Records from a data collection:
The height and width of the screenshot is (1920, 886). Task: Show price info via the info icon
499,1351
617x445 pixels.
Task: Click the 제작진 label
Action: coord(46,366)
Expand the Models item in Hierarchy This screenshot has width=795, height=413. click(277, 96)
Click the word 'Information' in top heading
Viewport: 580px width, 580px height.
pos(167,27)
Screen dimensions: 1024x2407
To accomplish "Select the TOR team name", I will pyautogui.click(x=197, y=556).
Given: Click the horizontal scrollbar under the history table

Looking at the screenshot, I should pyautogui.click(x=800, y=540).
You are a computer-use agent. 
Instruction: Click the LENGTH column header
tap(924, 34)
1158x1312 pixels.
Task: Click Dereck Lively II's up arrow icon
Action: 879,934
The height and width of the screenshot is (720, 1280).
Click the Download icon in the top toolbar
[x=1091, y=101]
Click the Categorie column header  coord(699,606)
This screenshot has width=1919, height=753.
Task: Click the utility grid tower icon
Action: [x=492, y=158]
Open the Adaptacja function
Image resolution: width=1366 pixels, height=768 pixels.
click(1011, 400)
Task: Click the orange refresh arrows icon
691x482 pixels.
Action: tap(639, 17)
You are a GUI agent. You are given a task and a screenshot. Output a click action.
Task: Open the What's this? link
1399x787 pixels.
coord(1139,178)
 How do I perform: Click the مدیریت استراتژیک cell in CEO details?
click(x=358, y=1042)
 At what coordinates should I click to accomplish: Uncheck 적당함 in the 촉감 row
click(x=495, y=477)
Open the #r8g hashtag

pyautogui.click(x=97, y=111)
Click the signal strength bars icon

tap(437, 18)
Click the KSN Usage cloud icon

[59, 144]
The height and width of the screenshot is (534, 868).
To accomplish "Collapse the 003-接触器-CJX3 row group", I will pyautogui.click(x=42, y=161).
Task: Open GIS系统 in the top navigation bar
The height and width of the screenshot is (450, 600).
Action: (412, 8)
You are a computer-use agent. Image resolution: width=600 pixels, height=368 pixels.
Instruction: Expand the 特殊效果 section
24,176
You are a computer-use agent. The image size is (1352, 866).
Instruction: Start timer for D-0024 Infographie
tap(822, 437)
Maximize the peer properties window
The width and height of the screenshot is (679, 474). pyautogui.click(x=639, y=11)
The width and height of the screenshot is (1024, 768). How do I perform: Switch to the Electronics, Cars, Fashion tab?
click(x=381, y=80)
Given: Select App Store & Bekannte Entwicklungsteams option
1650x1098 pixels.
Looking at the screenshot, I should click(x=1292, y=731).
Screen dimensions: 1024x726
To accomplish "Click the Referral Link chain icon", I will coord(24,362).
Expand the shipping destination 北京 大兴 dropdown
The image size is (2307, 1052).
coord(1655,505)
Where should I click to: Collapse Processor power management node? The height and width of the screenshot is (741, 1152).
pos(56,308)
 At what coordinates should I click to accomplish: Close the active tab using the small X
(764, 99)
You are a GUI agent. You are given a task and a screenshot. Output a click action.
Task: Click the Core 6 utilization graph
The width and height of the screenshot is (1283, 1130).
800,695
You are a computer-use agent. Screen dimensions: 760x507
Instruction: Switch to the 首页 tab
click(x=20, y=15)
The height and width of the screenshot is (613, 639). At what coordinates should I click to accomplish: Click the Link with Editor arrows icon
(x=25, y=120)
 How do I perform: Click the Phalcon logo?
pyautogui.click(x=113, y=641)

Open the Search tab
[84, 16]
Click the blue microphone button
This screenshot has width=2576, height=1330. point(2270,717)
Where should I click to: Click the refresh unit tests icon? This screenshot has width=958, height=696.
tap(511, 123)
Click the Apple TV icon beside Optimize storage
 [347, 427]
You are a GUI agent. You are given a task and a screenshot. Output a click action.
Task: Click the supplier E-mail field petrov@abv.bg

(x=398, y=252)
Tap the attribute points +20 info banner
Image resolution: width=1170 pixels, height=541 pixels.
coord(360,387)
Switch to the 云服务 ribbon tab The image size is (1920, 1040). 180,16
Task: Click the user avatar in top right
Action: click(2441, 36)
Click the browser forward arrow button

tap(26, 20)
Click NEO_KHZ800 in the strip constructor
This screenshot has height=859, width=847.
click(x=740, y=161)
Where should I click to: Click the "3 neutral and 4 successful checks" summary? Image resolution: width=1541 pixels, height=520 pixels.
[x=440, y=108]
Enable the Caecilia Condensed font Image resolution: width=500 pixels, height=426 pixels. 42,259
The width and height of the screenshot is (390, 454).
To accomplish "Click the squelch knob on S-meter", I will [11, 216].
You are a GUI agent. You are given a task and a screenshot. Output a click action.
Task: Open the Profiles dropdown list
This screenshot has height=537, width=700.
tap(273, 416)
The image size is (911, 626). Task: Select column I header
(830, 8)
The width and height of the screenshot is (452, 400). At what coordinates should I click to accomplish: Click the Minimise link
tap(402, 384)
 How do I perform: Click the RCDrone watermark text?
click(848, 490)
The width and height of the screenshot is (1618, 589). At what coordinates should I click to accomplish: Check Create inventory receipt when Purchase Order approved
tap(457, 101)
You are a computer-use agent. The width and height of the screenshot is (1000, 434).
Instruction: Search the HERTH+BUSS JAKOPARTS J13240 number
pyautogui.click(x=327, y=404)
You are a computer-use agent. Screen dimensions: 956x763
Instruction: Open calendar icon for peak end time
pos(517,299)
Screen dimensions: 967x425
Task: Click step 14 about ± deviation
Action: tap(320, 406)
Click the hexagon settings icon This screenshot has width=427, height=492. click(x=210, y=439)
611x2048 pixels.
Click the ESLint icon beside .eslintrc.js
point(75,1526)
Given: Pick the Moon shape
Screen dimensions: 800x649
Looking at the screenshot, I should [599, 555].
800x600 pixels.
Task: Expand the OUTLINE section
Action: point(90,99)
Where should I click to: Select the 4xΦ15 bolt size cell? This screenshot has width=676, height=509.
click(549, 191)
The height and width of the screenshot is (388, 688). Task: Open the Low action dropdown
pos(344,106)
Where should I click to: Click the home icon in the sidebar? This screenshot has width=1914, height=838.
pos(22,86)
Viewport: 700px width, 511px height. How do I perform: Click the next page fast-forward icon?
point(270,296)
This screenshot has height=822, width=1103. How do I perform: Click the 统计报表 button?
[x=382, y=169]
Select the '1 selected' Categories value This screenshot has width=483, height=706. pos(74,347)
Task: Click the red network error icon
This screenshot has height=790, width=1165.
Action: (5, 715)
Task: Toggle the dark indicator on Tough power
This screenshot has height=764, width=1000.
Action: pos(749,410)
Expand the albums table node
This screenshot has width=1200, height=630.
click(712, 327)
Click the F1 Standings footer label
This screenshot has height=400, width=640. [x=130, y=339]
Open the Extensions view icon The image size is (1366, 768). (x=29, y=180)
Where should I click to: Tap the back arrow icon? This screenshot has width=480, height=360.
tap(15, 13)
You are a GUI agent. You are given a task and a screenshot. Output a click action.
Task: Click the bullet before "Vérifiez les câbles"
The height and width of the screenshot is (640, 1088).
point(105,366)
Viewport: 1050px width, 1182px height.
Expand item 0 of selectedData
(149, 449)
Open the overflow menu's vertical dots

> [Work instructions] Give the number of lines in the data above that contain the word "computer", with no accompanying text.

> [Solution to this problem] 6